**課題の指示**: 以下の記録のうち、「Given: Toggle the Roche series in the legend」を含む行から始めて「Expand the User」を含む行までを、両端の行も含めて一字一句変えずに書き写してください。

**提供データ**:
= = = = =
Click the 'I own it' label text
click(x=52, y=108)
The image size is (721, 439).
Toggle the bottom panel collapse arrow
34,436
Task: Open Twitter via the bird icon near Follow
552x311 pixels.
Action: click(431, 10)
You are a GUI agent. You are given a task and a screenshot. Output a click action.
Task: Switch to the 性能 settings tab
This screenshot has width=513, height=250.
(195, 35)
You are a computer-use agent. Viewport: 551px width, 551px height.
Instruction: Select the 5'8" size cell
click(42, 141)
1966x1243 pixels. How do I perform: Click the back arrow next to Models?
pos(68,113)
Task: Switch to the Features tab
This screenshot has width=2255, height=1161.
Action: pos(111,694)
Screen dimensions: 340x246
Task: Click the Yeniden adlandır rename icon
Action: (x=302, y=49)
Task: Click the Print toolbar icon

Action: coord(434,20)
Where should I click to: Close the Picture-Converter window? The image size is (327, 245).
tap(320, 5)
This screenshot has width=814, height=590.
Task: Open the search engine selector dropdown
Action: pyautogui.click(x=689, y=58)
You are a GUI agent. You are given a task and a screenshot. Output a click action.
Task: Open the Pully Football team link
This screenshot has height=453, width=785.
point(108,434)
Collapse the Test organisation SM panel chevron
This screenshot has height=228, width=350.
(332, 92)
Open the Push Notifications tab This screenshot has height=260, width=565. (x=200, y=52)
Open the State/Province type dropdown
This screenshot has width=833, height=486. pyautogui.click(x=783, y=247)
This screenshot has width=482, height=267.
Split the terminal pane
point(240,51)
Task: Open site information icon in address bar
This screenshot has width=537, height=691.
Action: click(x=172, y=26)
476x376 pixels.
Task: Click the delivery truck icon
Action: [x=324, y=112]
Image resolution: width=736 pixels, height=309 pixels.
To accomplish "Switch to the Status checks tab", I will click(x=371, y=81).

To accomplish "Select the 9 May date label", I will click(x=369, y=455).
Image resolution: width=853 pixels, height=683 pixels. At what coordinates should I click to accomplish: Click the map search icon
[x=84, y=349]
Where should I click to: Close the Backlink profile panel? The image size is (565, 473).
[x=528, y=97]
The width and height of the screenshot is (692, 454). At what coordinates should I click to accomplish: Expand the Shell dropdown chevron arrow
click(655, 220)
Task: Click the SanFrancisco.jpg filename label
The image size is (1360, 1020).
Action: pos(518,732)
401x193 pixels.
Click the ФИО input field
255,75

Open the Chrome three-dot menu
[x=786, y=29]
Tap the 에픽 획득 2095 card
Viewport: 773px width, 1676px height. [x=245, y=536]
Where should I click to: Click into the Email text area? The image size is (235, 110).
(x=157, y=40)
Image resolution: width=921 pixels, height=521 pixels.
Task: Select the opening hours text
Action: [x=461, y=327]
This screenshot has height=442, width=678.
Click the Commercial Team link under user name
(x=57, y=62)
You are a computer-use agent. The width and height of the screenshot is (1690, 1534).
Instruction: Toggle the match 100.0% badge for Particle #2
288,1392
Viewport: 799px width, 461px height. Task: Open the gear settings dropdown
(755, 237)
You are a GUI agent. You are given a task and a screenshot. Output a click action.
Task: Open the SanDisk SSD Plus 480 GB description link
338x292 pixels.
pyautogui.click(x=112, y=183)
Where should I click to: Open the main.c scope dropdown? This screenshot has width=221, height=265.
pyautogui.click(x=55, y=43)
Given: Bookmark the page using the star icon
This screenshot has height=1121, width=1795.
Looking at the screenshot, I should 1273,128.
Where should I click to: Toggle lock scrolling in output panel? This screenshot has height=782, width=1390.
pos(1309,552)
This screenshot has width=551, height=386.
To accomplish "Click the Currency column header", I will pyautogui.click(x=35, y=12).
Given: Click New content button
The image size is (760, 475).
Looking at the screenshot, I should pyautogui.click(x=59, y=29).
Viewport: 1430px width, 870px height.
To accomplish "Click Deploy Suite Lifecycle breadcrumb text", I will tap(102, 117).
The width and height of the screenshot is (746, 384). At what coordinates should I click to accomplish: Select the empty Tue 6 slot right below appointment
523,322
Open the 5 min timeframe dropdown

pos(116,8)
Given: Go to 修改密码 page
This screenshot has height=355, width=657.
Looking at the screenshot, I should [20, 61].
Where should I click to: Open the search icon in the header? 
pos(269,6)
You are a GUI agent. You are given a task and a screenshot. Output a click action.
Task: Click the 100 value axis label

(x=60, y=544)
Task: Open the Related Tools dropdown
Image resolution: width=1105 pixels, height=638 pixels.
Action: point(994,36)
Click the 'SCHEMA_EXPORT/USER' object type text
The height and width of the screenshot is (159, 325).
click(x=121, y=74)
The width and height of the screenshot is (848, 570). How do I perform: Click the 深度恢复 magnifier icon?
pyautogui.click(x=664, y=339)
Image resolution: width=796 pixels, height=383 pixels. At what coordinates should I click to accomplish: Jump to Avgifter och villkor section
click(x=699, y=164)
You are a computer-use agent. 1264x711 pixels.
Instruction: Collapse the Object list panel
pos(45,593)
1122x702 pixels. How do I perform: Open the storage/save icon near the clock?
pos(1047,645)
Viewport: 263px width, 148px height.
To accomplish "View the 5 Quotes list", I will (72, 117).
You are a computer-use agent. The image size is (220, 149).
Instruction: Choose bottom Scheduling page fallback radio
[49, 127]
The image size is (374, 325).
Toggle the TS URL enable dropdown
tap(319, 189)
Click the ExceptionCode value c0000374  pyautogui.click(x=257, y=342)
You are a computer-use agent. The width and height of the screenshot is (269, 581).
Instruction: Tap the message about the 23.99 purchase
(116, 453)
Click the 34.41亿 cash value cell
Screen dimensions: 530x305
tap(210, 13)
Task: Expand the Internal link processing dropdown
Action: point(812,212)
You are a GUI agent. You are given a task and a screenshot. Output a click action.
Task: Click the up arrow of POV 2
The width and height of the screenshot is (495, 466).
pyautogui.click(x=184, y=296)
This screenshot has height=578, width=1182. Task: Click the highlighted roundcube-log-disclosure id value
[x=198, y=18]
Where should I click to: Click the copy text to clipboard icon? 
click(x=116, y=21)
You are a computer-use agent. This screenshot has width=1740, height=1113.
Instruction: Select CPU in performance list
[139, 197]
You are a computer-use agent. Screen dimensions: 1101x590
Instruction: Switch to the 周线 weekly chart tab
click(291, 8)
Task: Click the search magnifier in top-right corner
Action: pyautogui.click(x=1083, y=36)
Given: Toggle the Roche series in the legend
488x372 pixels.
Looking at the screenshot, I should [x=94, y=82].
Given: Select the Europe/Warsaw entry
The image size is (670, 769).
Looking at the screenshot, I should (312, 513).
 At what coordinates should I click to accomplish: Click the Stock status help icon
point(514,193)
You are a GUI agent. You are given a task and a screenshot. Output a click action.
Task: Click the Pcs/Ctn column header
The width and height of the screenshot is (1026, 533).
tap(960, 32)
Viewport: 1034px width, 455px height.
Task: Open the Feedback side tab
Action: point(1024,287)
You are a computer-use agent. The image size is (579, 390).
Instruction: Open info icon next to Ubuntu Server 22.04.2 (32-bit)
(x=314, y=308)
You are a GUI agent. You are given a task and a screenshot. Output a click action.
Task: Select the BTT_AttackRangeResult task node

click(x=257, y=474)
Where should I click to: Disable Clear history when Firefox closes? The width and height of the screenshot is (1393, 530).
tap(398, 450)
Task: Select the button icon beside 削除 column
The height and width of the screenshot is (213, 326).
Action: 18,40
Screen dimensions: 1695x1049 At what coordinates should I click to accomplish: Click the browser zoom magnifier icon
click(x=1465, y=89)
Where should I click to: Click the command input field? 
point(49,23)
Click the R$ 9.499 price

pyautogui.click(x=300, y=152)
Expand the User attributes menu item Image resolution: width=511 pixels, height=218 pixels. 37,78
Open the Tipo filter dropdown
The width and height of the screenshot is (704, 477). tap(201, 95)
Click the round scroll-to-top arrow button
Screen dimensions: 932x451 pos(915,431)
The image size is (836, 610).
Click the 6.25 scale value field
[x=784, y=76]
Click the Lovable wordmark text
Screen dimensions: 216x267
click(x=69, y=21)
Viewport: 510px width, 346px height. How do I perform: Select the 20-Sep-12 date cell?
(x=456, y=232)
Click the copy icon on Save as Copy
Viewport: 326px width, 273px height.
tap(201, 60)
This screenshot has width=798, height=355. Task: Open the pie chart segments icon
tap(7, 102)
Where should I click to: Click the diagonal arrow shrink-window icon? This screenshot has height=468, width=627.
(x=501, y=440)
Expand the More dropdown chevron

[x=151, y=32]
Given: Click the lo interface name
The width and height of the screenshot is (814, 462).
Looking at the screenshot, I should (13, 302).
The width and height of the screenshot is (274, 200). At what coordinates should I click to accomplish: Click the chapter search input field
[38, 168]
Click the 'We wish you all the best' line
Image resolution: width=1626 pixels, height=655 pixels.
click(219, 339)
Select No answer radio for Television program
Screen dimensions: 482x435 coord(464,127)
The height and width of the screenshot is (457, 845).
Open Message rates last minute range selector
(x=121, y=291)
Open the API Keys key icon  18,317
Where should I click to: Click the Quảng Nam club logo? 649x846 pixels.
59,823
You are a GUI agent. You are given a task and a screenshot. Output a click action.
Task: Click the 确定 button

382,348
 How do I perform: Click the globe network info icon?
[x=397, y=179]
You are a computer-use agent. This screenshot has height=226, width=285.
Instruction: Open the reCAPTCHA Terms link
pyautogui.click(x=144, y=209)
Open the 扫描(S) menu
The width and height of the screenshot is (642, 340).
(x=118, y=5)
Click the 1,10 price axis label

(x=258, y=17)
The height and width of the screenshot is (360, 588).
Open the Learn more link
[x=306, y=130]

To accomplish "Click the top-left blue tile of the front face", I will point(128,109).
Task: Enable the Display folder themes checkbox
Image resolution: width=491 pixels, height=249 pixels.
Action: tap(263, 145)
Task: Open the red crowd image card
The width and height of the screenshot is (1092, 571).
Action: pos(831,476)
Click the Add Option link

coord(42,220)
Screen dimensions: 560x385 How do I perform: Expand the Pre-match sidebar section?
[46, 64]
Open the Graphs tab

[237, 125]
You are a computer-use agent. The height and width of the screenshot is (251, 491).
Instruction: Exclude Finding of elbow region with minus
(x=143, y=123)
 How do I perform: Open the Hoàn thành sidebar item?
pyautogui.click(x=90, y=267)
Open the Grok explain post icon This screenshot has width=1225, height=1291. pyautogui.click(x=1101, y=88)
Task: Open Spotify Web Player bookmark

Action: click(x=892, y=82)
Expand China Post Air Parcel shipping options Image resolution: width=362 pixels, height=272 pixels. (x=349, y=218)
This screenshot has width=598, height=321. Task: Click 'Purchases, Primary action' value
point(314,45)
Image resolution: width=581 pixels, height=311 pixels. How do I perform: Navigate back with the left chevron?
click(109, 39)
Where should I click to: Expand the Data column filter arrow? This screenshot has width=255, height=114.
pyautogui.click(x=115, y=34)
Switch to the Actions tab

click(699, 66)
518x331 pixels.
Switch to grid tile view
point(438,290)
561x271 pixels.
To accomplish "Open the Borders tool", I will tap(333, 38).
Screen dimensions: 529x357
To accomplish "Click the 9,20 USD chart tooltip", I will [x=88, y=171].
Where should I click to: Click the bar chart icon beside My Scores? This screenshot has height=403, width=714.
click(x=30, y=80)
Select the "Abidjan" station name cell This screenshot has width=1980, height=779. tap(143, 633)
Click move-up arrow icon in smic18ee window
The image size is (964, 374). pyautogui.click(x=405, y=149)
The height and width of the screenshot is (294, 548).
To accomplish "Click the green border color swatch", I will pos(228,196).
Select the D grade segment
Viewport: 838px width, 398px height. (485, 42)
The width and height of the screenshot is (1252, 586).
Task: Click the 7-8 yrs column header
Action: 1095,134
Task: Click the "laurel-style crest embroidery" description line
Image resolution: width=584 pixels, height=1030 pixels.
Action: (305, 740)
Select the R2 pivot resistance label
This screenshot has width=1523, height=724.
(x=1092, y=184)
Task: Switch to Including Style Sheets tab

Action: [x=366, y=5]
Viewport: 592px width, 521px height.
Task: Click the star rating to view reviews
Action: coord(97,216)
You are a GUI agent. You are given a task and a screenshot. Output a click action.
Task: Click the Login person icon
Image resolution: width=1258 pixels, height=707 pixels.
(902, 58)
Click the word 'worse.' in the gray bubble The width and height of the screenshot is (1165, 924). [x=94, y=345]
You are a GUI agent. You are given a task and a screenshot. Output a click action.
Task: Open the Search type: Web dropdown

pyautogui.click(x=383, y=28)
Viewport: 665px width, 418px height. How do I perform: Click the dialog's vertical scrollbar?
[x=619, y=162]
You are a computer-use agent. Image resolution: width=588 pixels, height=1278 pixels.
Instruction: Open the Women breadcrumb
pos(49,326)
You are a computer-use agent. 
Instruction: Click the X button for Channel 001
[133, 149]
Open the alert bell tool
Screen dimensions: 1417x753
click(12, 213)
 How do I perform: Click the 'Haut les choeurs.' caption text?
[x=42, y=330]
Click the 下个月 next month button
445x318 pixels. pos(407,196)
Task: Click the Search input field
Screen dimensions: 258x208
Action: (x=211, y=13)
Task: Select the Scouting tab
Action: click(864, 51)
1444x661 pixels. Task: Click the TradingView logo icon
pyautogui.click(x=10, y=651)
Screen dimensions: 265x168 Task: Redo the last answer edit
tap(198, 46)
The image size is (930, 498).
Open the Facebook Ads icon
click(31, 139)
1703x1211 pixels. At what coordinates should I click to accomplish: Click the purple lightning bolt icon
= = = = =
**解答**:
Given: Toggle the Roche series in the legend
488x372 pixels.
Looking at the screenshot, I should [x=94, y=82].
Given: Select the Europe/Warsaw entry
The image size is (670, 769).
Looking at the screenshot, I should (312, 513).
 At what coordinates should I click to accomplish: Click the Stock status help icon
point(514,193)
You are a GUI agent. You are given a task and a screenshot. Output a click action.
Task: Click the Pcs/Ctn column header
The width and height of the screenshot is (1026, 533).
tap(960, 32)
Viewport: 1034px width, 455px height.
Task: Open the Feedback side tab
Action: point(1024,287)
You are a computer-use agent. The image size is (579, 390).
Instruction: Open info icon next to Ubuntu Server 22.04.2 (32-bit)
(x=314, y=308)
You are a GUI agent. You are given a task and a screenshot. Output a click action.
Task: Select the BTT_AttackRangeResult task node

click(x=257, y=474)
Where should I click to: Disable Clear history when Firefox closes? The width and height of the screenshot is (1393, 530).
tap(398, 450)
Task: Select the button icon beside 削除 column
The height and width of the screenshot is (213, 326).
Action: 18,40
Screen dimensions: 1695x1049 At what coordinates should I click to accomplish: Click the browser zoom magnifier icon
click(x=1465, y=89)
Where should I click to: Click the command input field? 
point(49,23)
Click the R$ 9.499 price

pyautogui.click(x=300, y=152)
Expand the User attributes menu item Image resolution: width=511 pixels, height=218 pixels. 37,78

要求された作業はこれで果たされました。